• ASSIGNMENT:
Exactly and in full, give the records again.

• Stored records:
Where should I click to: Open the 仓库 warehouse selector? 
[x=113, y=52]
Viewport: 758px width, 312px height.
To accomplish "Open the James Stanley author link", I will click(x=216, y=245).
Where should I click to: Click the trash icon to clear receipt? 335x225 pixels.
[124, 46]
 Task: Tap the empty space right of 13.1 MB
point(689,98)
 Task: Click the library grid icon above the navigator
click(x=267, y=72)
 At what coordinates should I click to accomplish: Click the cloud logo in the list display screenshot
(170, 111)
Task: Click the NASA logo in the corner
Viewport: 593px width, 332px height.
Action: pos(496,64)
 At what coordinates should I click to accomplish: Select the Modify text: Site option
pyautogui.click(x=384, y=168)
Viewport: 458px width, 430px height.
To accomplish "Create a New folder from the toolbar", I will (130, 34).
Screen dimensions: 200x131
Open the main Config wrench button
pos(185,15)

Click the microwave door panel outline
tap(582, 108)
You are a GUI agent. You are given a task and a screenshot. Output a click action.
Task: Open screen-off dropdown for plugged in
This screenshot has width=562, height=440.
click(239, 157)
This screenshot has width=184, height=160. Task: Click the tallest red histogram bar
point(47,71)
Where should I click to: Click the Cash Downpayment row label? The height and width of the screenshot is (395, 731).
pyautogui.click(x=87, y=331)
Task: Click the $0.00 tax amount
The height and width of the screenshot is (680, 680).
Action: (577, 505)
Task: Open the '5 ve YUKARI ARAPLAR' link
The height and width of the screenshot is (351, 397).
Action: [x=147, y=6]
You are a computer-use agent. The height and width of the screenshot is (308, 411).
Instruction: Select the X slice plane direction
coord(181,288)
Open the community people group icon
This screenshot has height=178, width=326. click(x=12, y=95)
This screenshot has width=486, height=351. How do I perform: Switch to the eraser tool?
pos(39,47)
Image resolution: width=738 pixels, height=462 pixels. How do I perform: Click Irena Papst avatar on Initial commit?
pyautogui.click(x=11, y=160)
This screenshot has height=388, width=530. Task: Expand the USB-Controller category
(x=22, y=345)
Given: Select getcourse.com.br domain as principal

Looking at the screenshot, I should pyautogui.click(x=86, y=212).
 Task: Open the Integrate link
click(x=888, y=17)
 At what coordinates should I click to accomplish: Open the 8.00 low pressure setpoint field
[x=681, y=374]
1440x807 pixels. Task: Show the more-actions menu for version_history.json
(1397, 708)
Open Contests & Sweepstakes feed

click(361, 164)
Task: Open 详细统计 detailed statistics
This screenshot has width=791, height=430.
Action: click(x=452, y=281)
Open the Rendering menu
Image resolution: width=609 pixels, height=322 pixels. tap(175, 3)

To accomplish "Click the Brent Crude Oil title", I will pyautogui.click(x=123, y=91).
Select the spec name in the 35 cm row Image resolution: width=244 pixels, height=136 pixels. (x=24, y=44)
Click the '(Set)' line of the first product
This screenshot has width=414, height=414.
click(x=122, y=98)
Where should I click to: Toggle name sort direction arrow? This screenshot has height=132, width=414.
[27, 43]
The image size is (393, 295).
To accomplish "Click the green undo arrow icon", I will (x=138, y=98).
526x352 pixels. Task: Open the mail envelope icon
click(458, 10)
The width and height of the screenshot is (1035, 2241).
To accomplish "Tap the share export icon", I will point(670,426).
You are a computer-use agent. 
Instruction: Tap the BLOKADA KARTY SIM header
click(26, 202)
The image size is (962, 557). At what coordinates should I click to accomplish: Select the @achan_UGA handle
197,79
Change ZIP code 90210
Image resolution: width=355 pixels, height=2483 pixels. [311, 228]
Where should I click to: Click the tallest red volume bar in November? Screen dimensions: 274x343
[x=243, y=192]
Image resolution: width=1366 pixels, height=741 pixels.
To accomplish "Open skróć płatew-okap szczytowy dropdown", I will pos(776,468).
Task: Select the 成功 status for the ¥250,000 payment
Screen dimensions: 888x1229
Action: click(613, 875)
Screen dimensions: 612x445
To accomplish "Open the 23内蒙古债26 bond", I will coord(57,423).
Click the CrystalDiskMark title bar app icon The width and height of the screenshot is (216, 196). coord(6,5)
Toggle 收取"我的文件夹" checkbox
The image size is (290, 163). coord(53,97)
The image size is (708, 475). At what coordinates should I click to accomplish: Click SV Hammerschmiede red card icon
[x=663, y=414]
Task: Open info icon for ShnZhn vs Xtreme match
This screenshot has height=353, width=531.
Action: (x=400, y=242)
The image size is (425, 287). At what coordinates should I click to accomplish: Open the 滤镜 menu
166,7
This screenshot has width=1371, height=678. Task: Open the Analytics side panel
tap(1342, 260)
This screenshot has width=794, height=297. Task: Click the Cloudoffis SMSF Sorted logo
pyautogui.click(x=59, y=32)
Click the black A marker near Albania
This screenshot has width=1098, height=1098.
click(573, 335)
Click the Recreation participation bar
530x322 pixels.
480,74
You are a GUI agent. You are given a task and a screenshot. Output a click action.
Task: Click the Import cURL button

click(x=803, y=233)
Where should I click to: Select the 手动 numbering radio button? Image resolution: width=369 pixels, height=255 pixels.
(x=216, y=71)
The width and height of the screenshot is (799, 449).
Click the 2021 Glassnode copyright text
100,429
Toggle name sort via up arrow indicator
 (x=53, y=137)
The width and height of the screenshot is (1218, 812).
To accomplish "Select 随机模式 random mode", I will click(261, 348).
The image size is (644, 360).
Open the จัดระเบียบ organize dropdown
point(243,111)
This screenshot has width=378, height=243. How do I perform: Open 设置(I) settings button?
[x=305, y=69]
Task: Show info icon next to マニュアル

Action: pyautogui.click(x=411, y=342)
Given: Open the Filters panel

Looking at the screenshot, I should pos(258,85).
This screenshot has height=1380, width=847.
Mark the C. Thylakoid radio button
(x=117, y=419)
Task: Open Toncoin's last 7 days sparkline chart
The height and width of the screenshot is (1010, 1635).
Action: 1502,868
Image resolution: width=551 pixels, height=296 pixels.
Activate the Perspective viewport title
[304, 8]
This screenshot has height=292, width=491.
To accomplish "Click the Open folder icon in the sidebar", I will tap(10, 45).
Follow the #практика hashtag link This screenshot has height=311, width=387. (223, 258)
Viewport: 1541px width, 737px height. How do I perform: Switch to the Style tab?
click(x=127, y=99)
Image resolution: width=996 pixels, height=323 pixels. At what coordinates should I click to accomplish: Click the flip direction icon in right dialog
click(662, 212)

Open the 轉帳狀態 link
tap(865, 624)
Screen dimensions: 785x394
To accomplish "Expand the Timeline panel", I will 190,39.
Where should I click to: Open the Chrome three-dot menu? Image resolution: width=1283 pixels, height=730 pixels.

• COMPLETED TASK:
Where should I click to: Open the 仓库 warehouse selector? 
[x=113, y=52]
Viewport: 758px width, 312px height.
To accomplish "Open the James Stanley author link", I will click(x=216, y=245).
Where should I click to: Click the trash icon to clear receipt? 335x225 pixels.
[124, 46]
 Task: Tap the empty space right of 13.1 MB
point(689,98)
 Task: Click the library grid icon above the navigator
click(x=267, y=72)
 At what coordinates should I click to accomplish: Click the cloud logo in the list display screenshot
(170, 111)
Task: Click the NASA logo in the corner
Viewport: 593px width, 332px height.
Action: pos(496,64)
 At what coordinates should I click to accomplish: Select the Modify text: Site option
pyautogui.click(x=384, y=168)
Viewport: 458px width, 430px height.
To accomplish "Create a New folder from the toolbar", I will (130, 34).
Screen dimensions: 200x131
Open the main Config wrench button
pos(185,15)

Click the microwave door panel outline
tap(582, 108)
You are a GUI agent. You are given a task and a screenshot. Output a click action.
Task: Open screen-off dropdown for plugged in
This screenshot has width=562, height=440.
click(239, 157)
This screenshot has width=184, height=160. Task: Click the tallest red histogram bar
point(47,71)
Where should I click to: Click the Cash Downpayment row label? The height and width of the screenshot is (395, 731).
pyautogui.click(x=87, y=331)
Task: Click the $0.00 tax amount
The height and width of the screenshot is (680, 680).
Action: (577, 505)
Task: Open the '5 ve YUKARI ARAPLAR' link
The height and width of the screenshot is (351, 397).
Action: [x=147, y=6]
You are a computer-use agent. The height and width of the screenshot is (308, 411).
Instruction: Select the X slice plane direction
coord(181,288)
Open the community people group icon
This screenshot has height=178, width=326. click(x=12, y=95)
This screenshot has width=486, height=351. How do I perform: Switch to the eraser tool?
pos(39,47)
Image resolution: width=738 pixels, height=462 pixels. How do I perform: Click Irena Papst avatar on Initial commit?
pyautogui.click(x=11, y=160)
This screenshot has height=388, width=530. Task: Expand the USB-Controller category
(x=22, y=345)
Given: Select getcourse.com.br domain as principal

Looking at the screenshot, I should pyautogui.click(x=86, y=212).
 Task: Open the Integrate link
click(x=888, y=17)
 At what coordinates should I click to accomplish: Open the 8.00 low pressure setpoint field
[x=681, y=374]
1440x807 pixels. Task: Show the more-actions menu for version_history.json
(1397, 708)
Open Contests & Sweepstakes feed

click(361, 164)
Task: Open 详细统计 detailed statistics
This screenshot has width=791, height=430.
Action: click(x=452, y=281)
Open the Rendering menu
Image resolution: width=609 pixels, height=322 pixels. tap(175, 3)

To accomplish "Click the Brent Crude Oil title", I will pyautogui.click(x=123, y=91).
Select the spec name in the 35 cm row Image resolution: width=244 pixels, height=136 pixels. (x=24, y=44)
Click the '(Set)' line of the first product
This screenshot has width=414, height=414.
click(x=122, y=98)
Where should I click to: Toggle name sort direction arrow? This screenshot has height=132, width=414.
[27, 43]
The image size is (393, 295).
To accomplish "Click the green undo arrow icon", I will (x=138, y=98).
526x352 pixels. Task: Open the mail envelope icon
click(458, 10)
The width and height of the screenshot is (1035, 2241).
To accomplish "Tap the share export icon", I will point(670,426).
You are a computer-use agent. 
Instruction: Tap the BLOKADA KARTY SIM header
click(26, 202)
The image size is (962, 557). At what coordinates should I click to accomplish: Select the @achan_UGA handle
197,79
Change ZIP code 90210
Image resolution: width=355 pixels, height=2483 pixels. [311, 228]
Where should I click to: Click the tallest red volume bar in November? Screen dimensions: 274x343
[x=243, y=192]
Image resolution: width=1366 pixels, height=741 pixels.
To accomplish "Open skróć płatew-okap szczytowy dropdown", I will pos(776,468).
Task: Select the 成功 status for the ¥250,000 payment
Screen dimensions: 888x1229
Action: click(613, 875)
Screen dimensions: 612x445
To accomplish "Open the 23内蒙古债26 bond", I will coord(57,423).
Click the CrystalDiskMark title bar app icon The width and height of the screenshot is (216, 196). coord(6,5)
Toggle 收取"我的文件夹" checkbox
The image size is (290, 163). coord(53,97)
The image size is (708, 475). At what coordinates should I click to accomplish: Click SV Hammerschmiede red card icon
[x=663, y=414]
Task: Open info icon for ShnZhn vs Xtreme match
This screenshot has height=353, width=531.
Action: (x=400, y=242)
The image size is (425, 287). At what coordinates should I click to accomplish: Open the 滤镜 menu
166,7
This screenshot has width=1371, height=678. Task: Open the Analytics side panel
tap(1342, 260)
This screenshot has width=794, height=297. Task: Click the Cloudoffis SMSF Sorted logo
pyautogui.click(x=59, y=32)
Click the black A marker near Albania
This screenshot has width=1098, height=1098.
click(573, 335)
Click the Recreation participation bar
530x322 pixels.
480,74
You are a GUI agent. You are given a task and a screenshot. Output a click action.
Task: Click the Import cURL button

click(x=803, y=233)
Where should I click to: Select the 手动 numbering radio button? Image resolution: width=369 pixels, height=255 pixels.
(x=216, y=71)
The width and height of the screenshot is (799, 449).
Click the 2021 Glassnode copyright text
100,429
Toggle name sort via up arrow indicator
 (x=53, y=137)
The width and height of the screenshot is (1218, 812).
To accomplish "Select 随机模式 random mode", I will click(261, 348).
The image size is (644, 360).
Open the จัดระเบียบ organize dropdown
point(243,111)
This screenshot has width=378, height=243. How do I perform: Open 设置(I) settings button?
[x=305, y=69]
Task: Show info icon next to マニュアル

Action: pyautogui.click(x=411, y=342)
Given: Open the Filters panel

Looking at the screenshot, I should pos(258,85).
This screenshot has height=1380, width=847.
Mark the C. Thylakoid radio button
(x=117, y=419)
Task: Open Toncoin's last 7 days sparkline chart
The height and width of the screenshot is (1010, 1635).
Action: 1502,868
Image resolution: width=551 pixels, height=296 pixels.
Activate the Perspective viewport title
[304, 8]
This screenshot has height=292, width=491.
To accomplish "Click the Open folder icon in the sidebar", I will tap(10, 45).
Follow the #практика hashtag link This screenshot has height=311, width=387. (223, 258)
Viewport: 1541px width, 737px height. How do I perform: Switch to the Style tab?
click(x=127, y=99)
Image resolution: width=996 pixels, height=323 pixels. At what coordinates should I click to accomplish: Click the flip direction icon in right dialog
click(662, 212)

Open the 轉帳狀態 link
tap(865, 624)
Screen dimensions: 785x394
To accomplish "Expand the Timeline panel", I will 190,39.
Where should I click to: Open the Chrome three-dot menu? Image resolution: width=1283 pixels, height=730 pixels.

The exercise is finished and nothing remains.